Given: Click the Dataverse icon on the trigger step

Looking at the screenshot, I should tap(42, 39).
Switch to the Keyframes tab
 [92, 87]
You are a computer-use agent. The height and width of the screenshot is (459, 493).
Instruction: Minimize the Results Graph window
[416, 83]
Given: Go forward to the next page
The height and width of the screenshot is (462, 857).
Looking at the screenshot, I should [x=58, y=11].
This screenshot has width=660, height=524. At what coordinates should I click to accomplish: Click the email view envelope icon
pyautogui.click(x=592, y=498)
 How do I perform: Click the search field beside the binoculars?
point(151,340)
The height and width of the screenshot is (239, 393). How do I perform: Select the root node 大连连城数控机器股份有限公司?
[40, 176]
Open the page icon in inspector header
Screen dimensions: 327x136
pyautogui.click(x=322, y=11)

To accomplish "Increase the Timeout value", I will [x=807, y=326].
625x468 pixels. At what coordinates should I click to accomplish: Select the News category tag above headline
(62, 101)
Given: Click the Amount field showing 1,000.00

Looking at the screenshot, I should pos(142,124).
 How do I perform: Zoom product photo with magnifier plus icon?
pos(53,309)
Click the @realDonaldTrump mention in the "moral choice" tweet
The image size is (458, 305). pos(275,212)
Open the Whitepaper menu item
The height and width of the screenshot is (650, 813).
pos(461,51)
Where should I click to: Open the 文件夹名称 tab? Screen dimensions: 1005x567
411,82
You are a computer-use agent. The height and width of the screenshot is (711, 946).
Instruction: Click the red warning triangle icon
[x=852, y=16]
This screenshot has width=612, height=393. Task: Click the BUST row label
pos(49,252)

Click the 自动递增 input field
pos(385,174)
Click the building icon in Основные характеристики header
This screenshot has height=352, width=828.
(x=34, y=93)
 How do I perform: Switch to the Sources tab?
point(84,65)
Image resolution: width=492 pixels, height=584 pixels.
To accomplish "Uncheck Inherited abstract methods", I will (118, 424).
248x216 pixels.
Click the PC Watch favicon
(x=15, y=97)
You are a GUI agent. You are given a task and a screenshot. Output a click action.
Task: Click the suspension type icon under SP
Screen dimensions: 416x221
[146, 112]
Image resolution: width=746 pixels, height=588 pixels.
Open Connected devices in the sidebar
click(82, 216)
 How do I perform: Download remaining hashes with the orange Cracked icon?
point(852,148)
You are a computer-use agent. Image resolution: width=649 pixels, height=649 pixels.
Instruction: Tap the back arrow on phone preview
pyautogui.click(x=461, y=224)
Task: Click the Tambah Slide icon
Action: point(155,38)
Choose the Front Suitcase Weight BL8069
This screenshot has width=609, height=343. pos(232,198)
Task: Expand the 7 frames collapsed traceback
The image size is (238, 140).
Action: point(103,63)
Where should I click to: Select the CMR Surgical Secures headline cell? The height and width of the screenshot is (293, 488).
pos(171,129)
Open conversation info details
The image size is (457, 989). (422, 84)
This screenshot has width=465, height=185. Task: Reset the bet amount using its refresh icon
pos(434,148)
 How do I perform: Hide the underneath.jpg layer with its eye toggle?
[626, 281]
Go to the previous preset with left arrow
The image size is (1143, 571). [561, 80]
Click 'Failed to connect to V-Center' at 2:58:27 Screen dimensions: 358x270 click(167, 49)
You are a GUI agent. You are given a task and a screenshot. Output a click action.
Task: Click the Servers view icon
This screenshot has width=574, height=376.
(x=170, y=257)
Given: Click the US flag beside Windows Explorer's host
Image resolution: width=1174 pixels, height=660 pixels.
__________________________________________________
- WHAT TO DO
Give all the entries again exactly; leave none out.

- RESULT OF THIS EXERCISE
Given: Click the Dataverse icon on the trigger step

Looking at the screenshot, I should tap(42, 39).
Switch to the Keyframes tab
 [92, 87]
You are a computer-use agent. The height and width of the screenshot is (459, 493).
Instruction: Minimize the Results Graph window
[416, 83]
Given: Go forward to the next page
The height and width of the screenshot is (462, 857).
Looking at the screenshot, I should [x=58, y=11].
This screenshot has width=660, height=524. At what coordinates should I click to accomplish: Click the email view envelope icon
pyautogui.click(x=592, y=498)
 How do I perform: Click the search field beside the binoculars?
point(151,340)
The height and width of the screenshot is (239, 393). How do I perform: Select the root node 大连连城数控机器股份有限公司?
[40, 176]
Open the page icon in inspector header
Screen dimensions: 327x136
pyautogui.click(x=322, y=11)

To accomplish "Increase the Timeout value", I will [x=807, y=326].
625x468 pixels. At what coordinates should I click to accomplish: Select the News category tag above headline
(62, 101)
Given: Click the Amount field showing 1,000.00

Looking at the screenshot, I should pos(142,124).
 How do I perform: Zoom product photo with magnifier plus icon?
pos(53,309)
Click the @realDonaldTrump mention in the "moral choice" tweet
The image size is (458, 305). pos(275,212)
Open the Whitepaper menu item
The height and width of the screenshot is (650, 813).
pos(461,51)
Where should I click to: Open the 文件夹名称 tab? Screen dimensions: 1005x567
411,82
You are a computer-use agent. The height and width of the screenshot is (711, 946).
Instruction: Click the red warning triangle icon
[x=852, y=16]
This screenshot has width=612, height=393. Task: Click the BUST row label
pos(49,252)

Click the 自动递增 input field
pos(385,174)
Click the building icon in Основные характеристики header
This screenshot has height=352, width=828.
(x=34, y=93)
 How do I perform: Switch to the Sources tab?
point(84,65)
Image resolution: width=492 pixels, height=584 pixels.
To accomplish "Uncheck Inherited abstract methods", I will (118, 424).
248x216 pixels.
Click the PC Watch favicon
(x=15, y=97)
You are a GUI agent. You are given a task and a screenshot. Output a click action.
Task: Click the suspension type icon under SP
Screen dimensions: 416x221
[146, 112]
Image resolution: width=746 pixels, height=588 pixels.
Open Connected devices in the sidebar
click(82, 216)
 How do I perform: Download remaining hashes with the orange Cracked icon?
point(852,148)
You are a computer-use agent. Image resolution: width=649 pixels, height=649 pixels.
Instruction: Tap the back arrow on phone preview
pyautogui.click(x=461, y=224)
Task: Click the Tambah Slide icon
Action: point(155,38)
Choose the Front Suitcase Weight BL8069
This screenshot has width=609, height=343. pos(232,198)
Task: Expand the 7 frames collapsed traceback
The image size is (238, 140).
Action: point(103,63)
Where should I click to: Select the CMR Surgical Secures headline cell? The height and width of the screenshot is (293, 488).
pos(171,129)
Open conversation info details
The image size is (457, 989). (422, 84)
This screenshot has width=465, height=185. Task: Reset the bet amount using its refresh icon
pos(434,148)
 How do I perform: Hide the underneath.jpg layer with its eye toggle?
[626, 281]
Go to the previous preset with left arrow
The image size is (1143, 571). [561, 80]
Click 'Failed to connect to V-Center' at 2:58:27 Screen dimensions: 358x270 click(167, 49)
You are a GUI agent. You are given a task and a screenshot. Output a click action.
Task: Click the Servers view icon
This screenshot has width=574, height=376.
(x=170, y=257)
Given: Click the US flag beside Windows Explorer's host
Image resolution: width=1174 pixels, height=660 pixels.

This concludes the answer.